Revu à l'instant : sous ses faux airs de film d'aventure épique et spectaculaire Aguirre, la Colère de Dieu figure parmi les classiques du Septième Art les plus étranges et paradoxaux qui soient. Dix ans avant de faire passer les bateaux par-dessus les montagnes ( Fitzcarraldo ) et quelques temps avant de faire jouer les sociopathes et marginaux les plus marqués ( L'énigme de Kaspar Hauser, La Ballade de Bruno ) ou de diriger ses acteurs sous hypnose ( Coeur de Verre ) Werner Herzog convoque pour la première fois celui qui fut son camarade de chambrée universitaire et qui deviendra par la suite son acteur-fétiche et son ennemi le plus intime : l'inénarrable Klaus Kinski, comédien réputé difficile aux exigences aussi vindicatives et tyranniques que parfois dévastatrices...
Dans ce film dirigé par celui que Kinski nommait le "réalisateur des nains" bien des choses dénotent et déconcertent, avec en premier lieu une absence de rythme généralisée rendant le visionnage souvent ardu voire parfois ennuyeux.

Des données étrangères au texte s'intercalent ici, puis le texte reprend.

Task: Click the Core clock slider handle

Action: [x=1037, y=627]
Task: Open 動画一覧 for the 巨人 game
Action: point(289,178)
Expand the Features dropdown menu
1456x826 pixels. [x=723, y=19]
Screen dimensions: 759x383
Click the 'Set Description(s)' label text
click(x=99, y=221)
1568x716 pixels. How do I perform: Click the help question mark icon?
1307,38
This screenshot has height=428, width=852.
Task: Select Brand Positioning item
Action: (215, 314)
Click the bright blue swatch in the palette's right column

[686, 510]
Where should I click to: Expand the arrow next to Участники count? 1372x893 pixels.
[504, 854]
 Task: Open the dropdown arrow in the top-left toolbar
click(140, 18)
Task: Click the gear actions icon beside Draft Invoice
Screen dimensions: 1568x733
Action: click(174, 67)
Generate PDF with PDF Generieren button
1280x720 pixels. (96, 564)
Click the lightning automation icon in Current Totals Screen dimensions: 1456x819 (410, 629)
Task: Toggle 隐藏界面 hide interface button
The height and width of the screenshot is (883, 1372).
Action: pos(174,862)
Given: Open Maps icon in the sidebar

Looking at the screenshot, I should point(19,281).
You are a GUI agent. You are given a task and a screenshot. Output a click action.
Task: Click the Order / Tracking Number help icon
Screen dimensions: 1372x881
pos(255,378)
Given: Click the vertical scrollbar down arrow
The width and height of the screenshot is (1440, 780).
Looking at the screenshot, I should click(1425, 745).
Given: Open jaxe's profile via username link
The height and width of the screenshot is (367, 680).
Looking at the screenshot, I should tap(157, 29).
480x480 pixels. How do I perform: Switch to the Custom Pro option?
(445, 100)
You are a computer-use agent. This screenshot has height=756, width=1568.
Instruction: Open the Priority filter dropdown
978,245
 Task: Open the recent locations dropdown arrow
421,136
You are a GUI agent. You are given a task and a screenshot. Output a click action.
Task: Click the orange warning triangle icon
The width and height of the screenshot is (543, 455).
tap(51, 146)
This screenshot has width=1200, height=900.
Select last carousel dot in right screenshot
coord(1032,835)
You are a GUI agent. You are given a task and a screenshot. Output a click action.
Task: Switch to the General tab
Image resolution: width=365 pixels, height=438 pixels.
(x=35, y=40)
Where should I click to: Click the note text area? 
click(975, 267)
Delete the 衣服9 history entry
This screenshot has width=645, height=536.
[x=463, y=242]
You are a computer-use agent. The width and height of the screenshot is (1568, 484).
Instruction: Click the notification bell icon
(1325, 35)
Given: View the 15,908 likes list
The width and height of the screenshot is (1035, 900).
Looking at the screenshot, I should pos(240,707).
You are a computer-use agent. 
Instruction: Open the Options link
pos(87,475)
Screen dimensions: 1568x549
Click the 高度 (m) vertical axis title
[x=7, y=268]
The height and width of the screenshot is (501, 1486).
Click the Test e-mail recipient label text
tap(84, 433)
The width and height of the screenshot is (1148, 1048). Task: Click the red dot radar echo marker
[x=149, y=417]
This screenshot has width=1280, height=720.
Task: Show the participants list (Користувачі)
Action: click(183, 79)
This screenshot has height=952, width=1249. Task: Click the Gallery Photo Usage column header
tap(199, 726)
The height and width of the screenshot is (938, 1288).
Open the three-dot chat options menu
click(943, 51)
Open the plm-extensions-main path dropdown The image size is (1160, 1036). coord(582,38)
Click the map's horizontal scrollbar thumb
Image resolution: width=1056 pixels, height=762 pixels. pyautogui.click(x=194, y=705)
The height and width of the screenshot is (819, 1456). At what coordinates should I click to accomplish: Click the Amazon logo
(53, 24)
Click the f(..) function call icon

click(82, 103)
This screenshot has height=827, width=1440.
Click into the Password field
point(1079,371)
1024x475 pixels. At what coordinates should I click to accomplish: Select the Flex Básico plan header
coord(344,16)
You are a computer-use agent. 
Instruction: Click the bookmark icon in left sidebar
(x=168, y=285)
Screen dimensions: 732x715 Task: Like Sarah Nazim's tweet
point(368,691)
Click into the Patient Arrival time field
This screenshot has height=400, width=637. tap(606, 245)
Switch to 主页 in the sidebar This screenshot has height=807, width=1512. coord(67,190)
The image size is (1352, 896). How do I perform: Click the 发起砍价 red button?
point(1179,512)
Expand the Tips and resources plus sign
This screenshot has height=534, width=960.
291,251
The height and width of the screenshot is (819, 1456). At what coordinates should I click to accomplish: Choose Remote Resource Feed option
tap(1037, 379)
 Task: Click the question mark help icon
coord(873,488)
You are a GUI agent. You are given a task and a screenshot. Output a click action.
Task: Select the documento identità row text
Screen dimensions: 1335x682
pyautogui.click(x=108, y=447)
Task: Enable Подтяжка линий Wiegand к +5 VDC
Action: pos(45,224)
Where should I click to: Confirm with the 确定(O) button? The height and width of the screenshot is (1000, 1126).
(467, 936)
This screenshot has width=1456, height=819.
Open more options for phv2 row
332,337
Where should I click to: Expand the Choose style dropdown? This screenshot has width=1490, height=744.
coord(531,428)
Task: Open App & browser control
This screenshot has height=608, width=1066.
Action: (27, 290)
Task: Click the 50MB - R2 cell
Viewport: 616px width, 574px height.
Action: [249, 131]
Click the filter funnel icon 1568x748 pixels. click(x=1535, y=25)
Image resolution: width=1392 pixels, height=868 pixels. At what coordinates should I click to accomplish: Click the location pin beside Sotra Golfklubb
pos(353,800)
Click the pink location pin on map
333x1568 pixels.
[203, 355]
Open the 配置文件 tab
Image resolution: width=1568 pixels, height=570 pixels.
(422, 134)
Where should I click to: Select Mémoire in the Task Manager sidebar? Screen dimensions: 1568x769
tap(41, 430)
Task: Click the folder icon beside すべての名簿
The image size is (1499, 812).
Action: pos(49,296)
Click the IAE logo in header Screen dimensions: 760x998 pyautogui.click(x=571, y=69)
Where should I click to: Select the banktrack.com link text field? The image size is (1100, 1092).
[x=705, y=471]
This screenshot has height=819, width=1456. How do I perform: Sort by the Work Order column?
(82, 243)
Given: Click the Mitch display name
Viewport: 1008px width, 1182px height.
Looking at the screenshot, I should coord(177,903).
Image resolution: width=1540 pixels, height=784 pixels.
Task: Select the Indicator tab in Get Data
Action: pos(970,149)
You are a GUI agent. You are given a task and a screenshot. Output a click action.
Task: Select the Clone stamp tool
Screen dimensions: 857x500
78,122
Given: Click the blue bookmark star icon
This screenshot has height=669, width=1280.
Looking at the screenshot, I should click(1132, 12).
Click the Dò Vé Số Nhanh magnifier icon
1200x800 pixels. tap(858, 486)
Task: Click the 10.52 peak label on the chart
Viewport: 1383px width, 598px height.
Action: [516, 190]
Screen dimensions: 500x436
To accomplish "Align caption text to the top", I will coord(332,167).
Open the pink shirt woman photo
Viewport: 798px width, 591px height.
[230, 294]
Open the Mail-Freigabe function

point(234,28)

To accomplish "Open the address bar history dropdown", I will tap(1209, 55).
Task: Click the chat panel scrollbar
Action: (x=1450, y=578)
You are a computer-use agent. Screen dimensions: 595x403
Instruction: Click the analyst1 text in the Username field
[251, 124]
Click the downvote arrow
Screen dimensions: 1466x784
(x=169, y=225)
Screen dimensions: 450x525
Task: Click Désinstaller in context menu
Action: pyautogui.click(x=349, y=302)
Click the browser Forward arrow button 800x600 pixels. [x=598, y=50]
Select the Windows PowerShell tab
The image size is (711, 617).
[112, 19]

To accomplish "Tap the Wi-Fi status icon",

Dès les premières images d'une immense côte montagneuse descendue par des centaines de figurants et accompagnées des nappes new age de Popol Vuh Werner Herzog insuffle à son célèbre métrage une dimension mystique et atypique entièrement fascinante, baignant dans une atmosphère tour à tour mystérieuse et fantomatique. Pourtant l'inégalité d'intérêt ressenti pour le récit pointe rapidement dès la première demi-heure, faute à un scénario quasiment inexistant presque uniquement limité à la quête utopique d'une horde de conquistadors hétéroclites avec en point d'orgue le chaloupeux et terrifiant Lope de Aguirre interprété par Kinski.
Tout semble moins passionnant dans le résultat projeté sous nos yeux que durant un tournage très certainement mémorable voire inoubliable pour l'équipe technique et artistique. Si certaines visions s'avèrent complètement folles et saisissantes ( la descente inaugurale de la montagne des premières minutes, le vaste radeau pris dans les remous du fleuve ou encore les images sidérantes de l'essaim de petits singes jaillissant littéralement des extrémités des planches perdues entre deux eaux à la toute fin du métrage...) bien des images semblent pratiquement survenir de rushes remontés en pilotage automatique par le cinéaste allemand. On sent par conséquent que making of et objet de Cinéma semblent ici fusionner et ne faire qu'un pour un rendu aux allures de film perforé d'un bout à l'autre, traversé d'ellipses et d'à-coups suscitant tour à tour notre imaginaire et notre perplexité.
Bien difficile alors pour nous de ne pas deviner tout le set derrière l'image, cette volonté de mise en scène à la fois ambitieuse et documentaire entièrement représentative du Cinéma de Werner Herzog mais ici parfois presque comme "à côté des choses", comme hors de propos. Nous connaîtrons par ailleurs Klaus Kinski bien plus inspiré par la suite ( Woyzeck et Cobra Verde, principalement ), se contentant ici de promener sa mauvaise aura et son regard malveillant sans parvenir à créer de réels éclats dramatiques. Mais le film demeure suffisamment original et dingue pour être vu, revu et étudié encore et encore. A voir absolument.